2024-08-16

【生産性向上】モノやヒトに情報を紐づける! サトーHD・小沼宏行の「自動認識技術」論

小沼宏行・サトーホールディングス社長グループCEO



「三行提報」で新たなアイデア

 1973年生まれの小沼氏は2000年にサトーに入社。10年から5年間、医療事業部の責任者を務め、23年から現職。医療事業の責任者だった当時、新生児の取り違えが社会問題化。医療機関と対話している中で、多忙を極める医療従事者の作業負担を軽減することで人的ミスの防止が実現できると考えた。

 そこで小沼氏が開発したのが母親と新生児のリストバンドをプリンターで同時発行するシステム「koDakara(こだから)」。分娩時に母親の手首から新生児用リストバンドを切り離して装着し、生まれた瞬間に身につけるため、取違いを防げると共に、医療従事者の負担も減らした。

 そもそも同社には常に新たな商品やサービスを開発するための土壌がある。全社員が社長宛に127文字で提案や報告を行う「三行提報」だ。これにより「失敗を許し、他社より早く動くことができる」(同)。小沼氏もkoDakaraの導入に当たって慎重な医療機関から何度も断られたりしながらも素材を変えたりしながら実現させた。

 24年3月期の同社の売上高は約1434億円、営業利益は約103億円と4期連続の増収を続けている。海外は約90カ国で展開しており、売上高比率は国内と海外でほぼ半々だ。一方で、顧客の事業所に足を運ぶことを重視するため、人件費などがかさばり、販管費がどうしても高止まりする。

 22年度の世界のバーコードラベルプリンタの金額シェアで世界第2位のサトーHDの営業利益率は7.2%だが、世界最大手の米ゼブラテクノロジーズコーポレーションは2桁だ。しかし、小沼氏は「販管費も投資だ」と言い切った上で、「顧客の困り事を解決する付加価値の高さで勝負する」と話す。
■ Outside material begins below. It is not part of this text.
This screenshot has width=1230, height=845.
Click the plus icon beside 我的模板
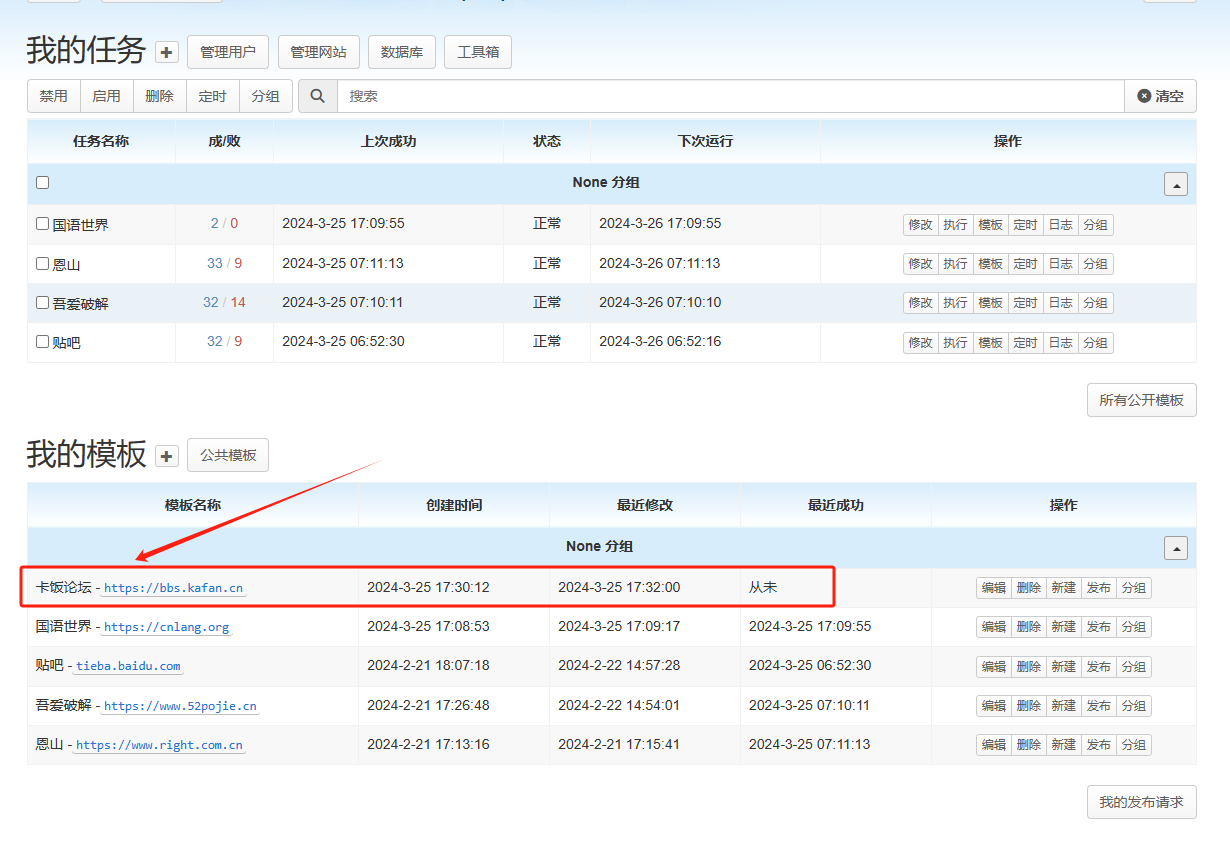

 さらに小沼氏が見据えるのは新たな分野の開拓。「エンターテインメントの分野で、自動認識技術をエモーショナル(感情的)な領域に広げることができるかもしれない」と語り、既存の分野では自動認識技術で蓄積したデータを「物流や生産システム、マーケティング情報にも生かせる」と小沼氏は語る。

 1940年に竹材加工機械の製造販売から出発して約80年余。デジタル時代を迎えても「深く長く顧客と付き合う」(同)というスタイルを維持するサトーHD。顧客に対する更なるソリューションを生み出す発想力が今後の同社の成長を左右する。